Archived

This topic is now archived and is closed to further replies.

Blackstream

Fast Pixels

Recommended Posts

I feel like such a newbie for asking this (and that is probably because I am), but I am having problems drawing pixels fast. First off, I have a Pentium 166mhz with 32MB RAM and a video card that doesn''t want to accelerate anything, even though it is a Riva Viper v550 16MB. That may have something to do with it, but I think there is more to it than that. Right now, I have an inline pixel drawing function basically filling up the screen to an offscreen surface. The resolution of the surface is 800x600x8bpp, and I get about 18 frames/sec just filling up the surface.
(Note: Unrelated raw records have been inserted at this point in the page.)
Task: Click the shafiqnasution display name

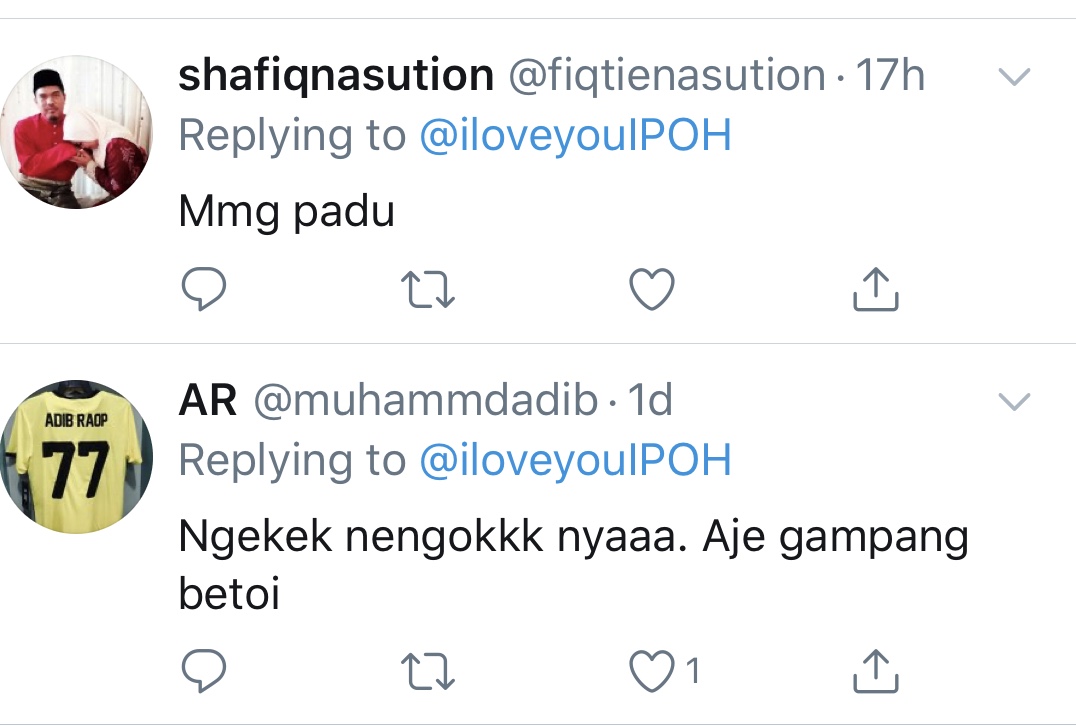Action: [x=335, y=77]
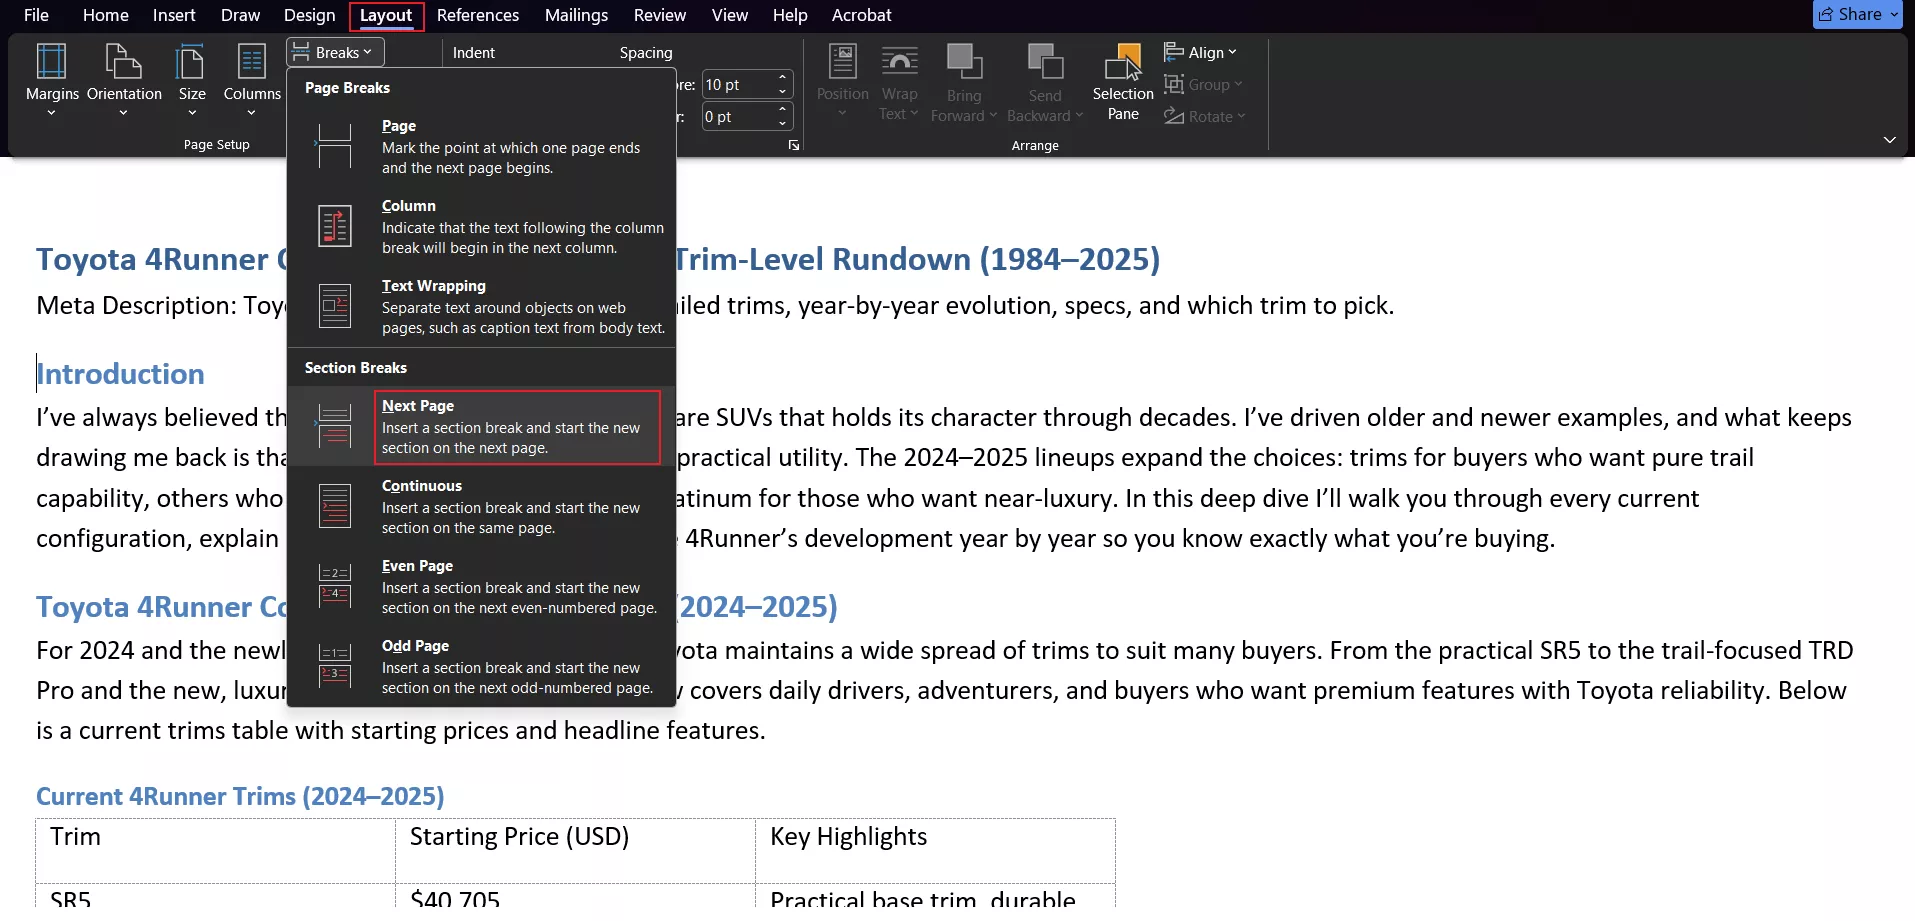Switch to the Design tab
The image size is (1915, 921).
pyautogui.click(x=309, y=15)
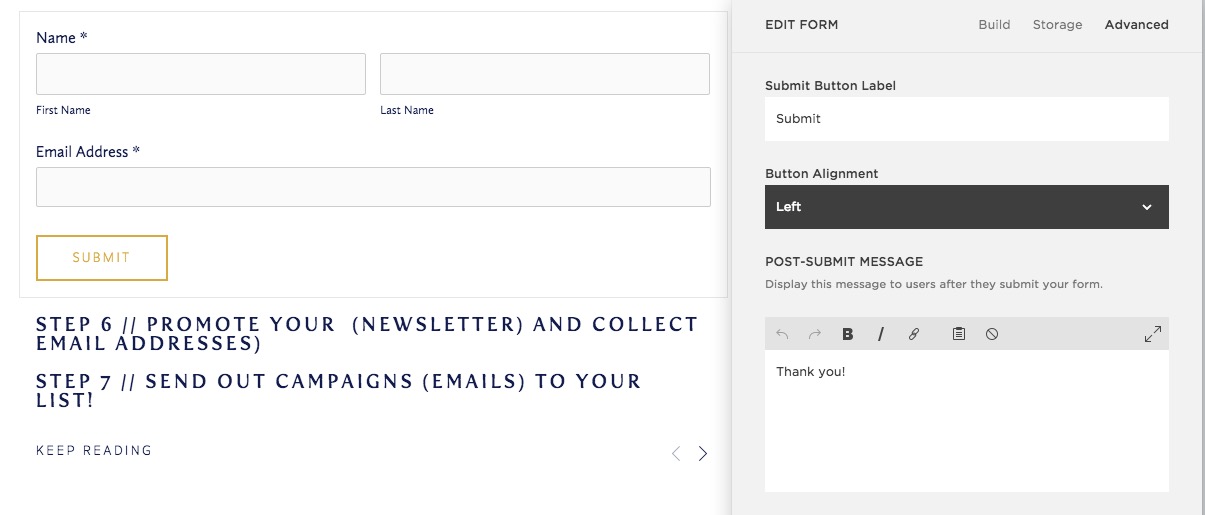Image resolution: width=1205 pixels, height=515 pixels.
Task: Click the chevron on the Left alignment selector
Action: pos(1147,207)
I heard something about register variables and using DDLOCK_WRITEONLY, and I''ll try out some more stuff while I wait for your guy''s answer. What''s that? I didn''t ask the question. Doh. My question is, can you store the pitch of a surface and count on it staying the same for that surface as long as the surface and the resolution don''t change? If I can, I could probably make a table of pitch*y values for that surface... Yes, I know a table of pitch*y values would be way taxing on memory if I had a lot of surfaces and a table for each one. Your guys thoughts would be nice. I have a sneaky feeling that my comp is a big cause of my pain, though. -Blackstream

Share this post


Link to post
Share on other sites
same problem here

any pixel manipulation...MUST be done in system memory NOT in video memory...this will boost your speed

IMHO a pitch table will not help much nowadays because it will kill your CPU L1/L2 cache...
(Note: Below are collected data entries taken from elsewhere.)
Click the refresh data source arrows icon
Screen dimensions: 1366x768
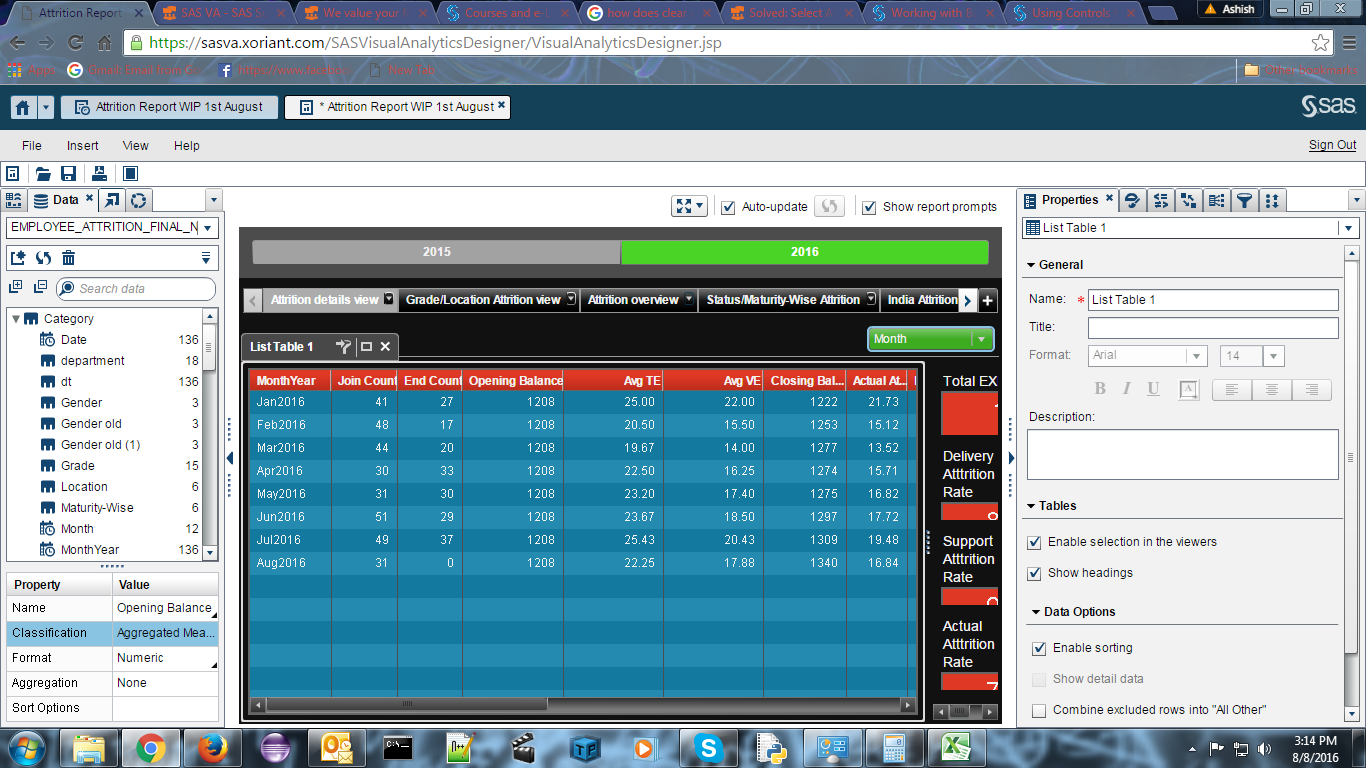click(x=43, y=258)
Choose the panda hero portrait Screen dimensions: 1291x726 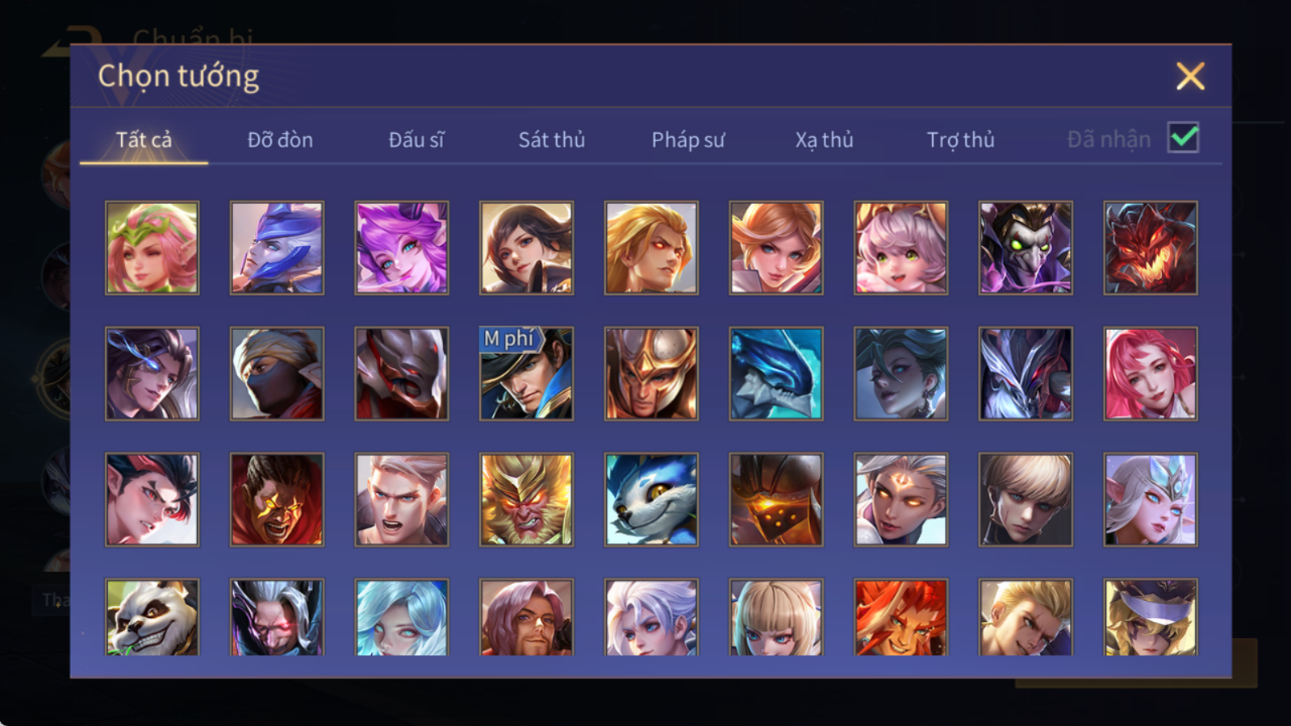(x=152, y=618)
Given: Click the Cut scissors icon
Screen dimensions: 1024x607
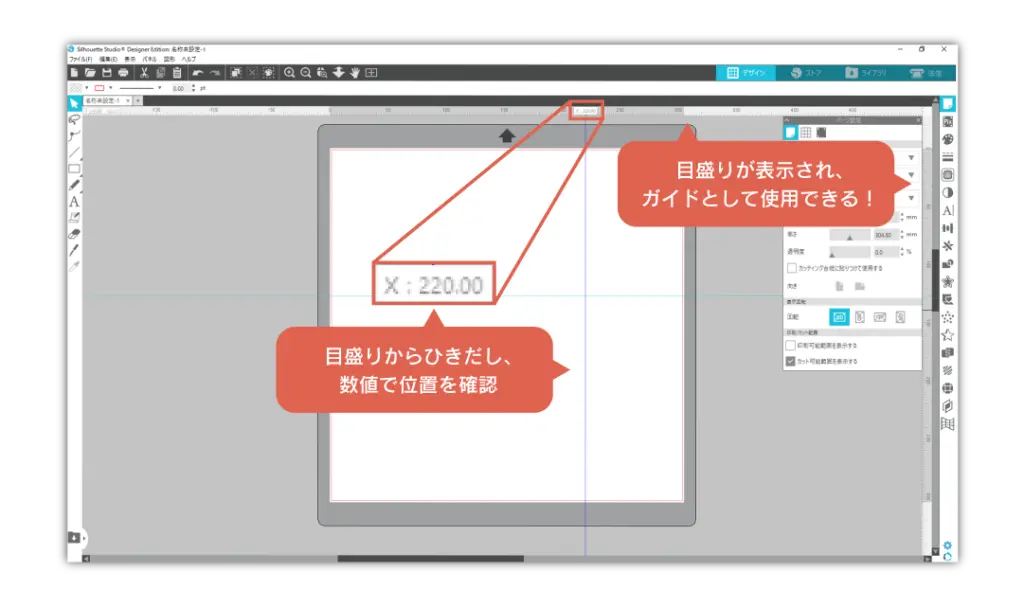Looking at the screenshot, I should pos(144,73).
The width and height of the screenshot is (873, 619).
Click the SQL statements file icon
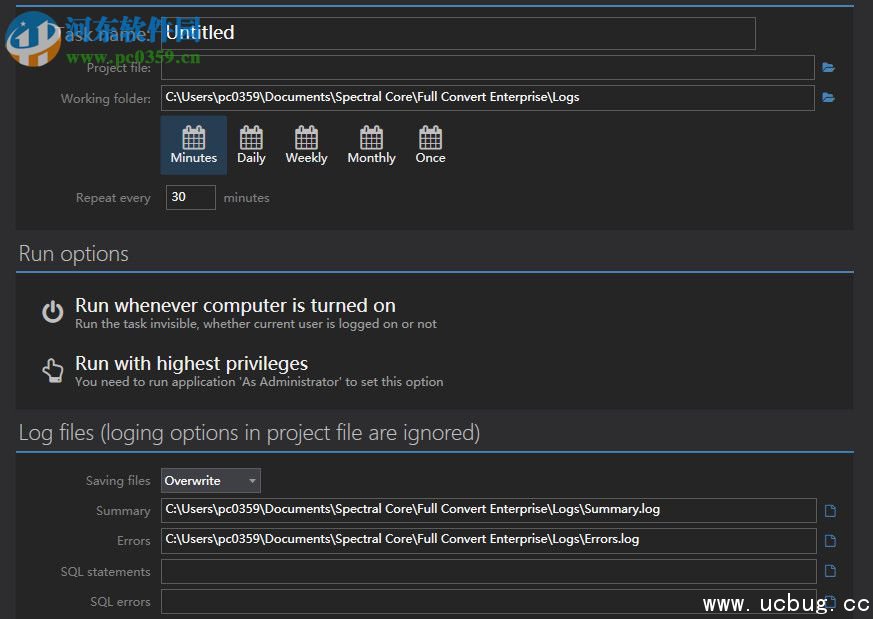tap(830, 571)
best is to drop all directx surfaces into system memory. Just use plain matrix and then just once in the end use a surface to blit from system to video back buffer the Flip....


i do i like that and i get more fps...on doing just what u do i mean

Bogdan

Share this post


Link to post
Share on other sites
just a hint here,

you probably do something like
for(y=0;y<600;y++)
for(x=0;x<800;x++)
surface[y*pitch+x]=color;

in place of make a table of y*pitch values, you could simply do something like

for(y=0;y<600;y++)
{
y_pitch=y*pitch;
for(x=0;x<800;x++)
surface[y_pitch+x]=color;
}

this will already eleminate the multiplication in the inner loop

cyberg

Share this post


Link to post
Share on other sites
To answer a few things:

First, about register variables, I don''t think Visual C++ will let you use register variables, even if you specify the register keyword.
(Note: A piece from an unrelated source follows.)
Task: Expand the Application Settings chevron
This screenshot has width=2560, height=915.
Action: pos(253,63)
I''m not sure about any benefits of DDLOCK_WRITEONLY as I''ve never tried it. But if you''re only going to be writing, chances are that you don''t need to manually manipulate the pixels anyway. For example, you can fill up the surface using the blitter. The only times I use manual pixel manipulation is for doing operations that are dependent on what colors are already present on the surface... which is why I''ve never tried out DDLOCK_WRITEONLY.

If you don''t know how to do color fills with the blitter, the code looks something like this:

    
DDBLTFX fx;

ZeroMemory(&fx, sizeof(fx));
fx.dwSize = sizeof(fx);
fx.dwFillColor = 0; // black


lpdds->Blt(NULL, NULL, NULL, DDBLT_WAIT | DDBLT_COLORFILL, &fx);


-Ironblayde
 Aeon Software

The following sentence is true.
The preceding sentence is false.

Share this post


Link to post
Share on other sites
Yeah, IronBlayde, I don''t need to draw pixels. In fact, I''ve never, ever needed to draw pixels in anything I''ve ever written. Although I can forsee making a particle engine in the future, and that may requre the drawing of pixels, just not 800x600 pixels. However, I''m not going to be able to make a software renderer for my exploration into 3D (Yes, I know about Direct3D and OpenGL, but I would rather learn to do it the hard way first, so I understand better what I am doing), if I can''t draw that many pixels speedily. Actually though, here is some interesting stuff I found out.

800x600x8pp using regular pixel plotter: 11 frames per second

800x600x8pp using inline pixel plotter: 16 frames per second

800x600x8pp using taking my plotter and putting the code directly into my drawing loop (no function overhead): 25 frames per second

800x600x8pp using system memory, no functions, and a pitch table: 25 frames per second (yes, no speed increases)

640x400x8pp using inline functions: 35 fps

600x400x8pp using sysmem, no functions, and a pitch table: 45 fps

320x200x8pp using inline functions: 160 fps!!!!!!!!!!

I don''t know what happened, but there was a sudden speed increase at the end.

Basically, it looks like the only thing that increased the speed of my plotting was lowering the resolution and getting rid of
pixel plotting functions.

-Blackstream

Share this post


Link to post
Share on other sites
Your pixel plotting speed will most likely be proportional to the area, this is why there is a sudden speed increase. Is this the ModeX 320x200 or Mode 13h ?

I too am doing a software 3D engine for learning purposes. I have got to triangle rasterising. I can do about 300 tris per second in 400x300x16. If it was 8-bit it would be double that though. And this is in Debug build with no asm optimisations. I'll probably use MMX in the final version.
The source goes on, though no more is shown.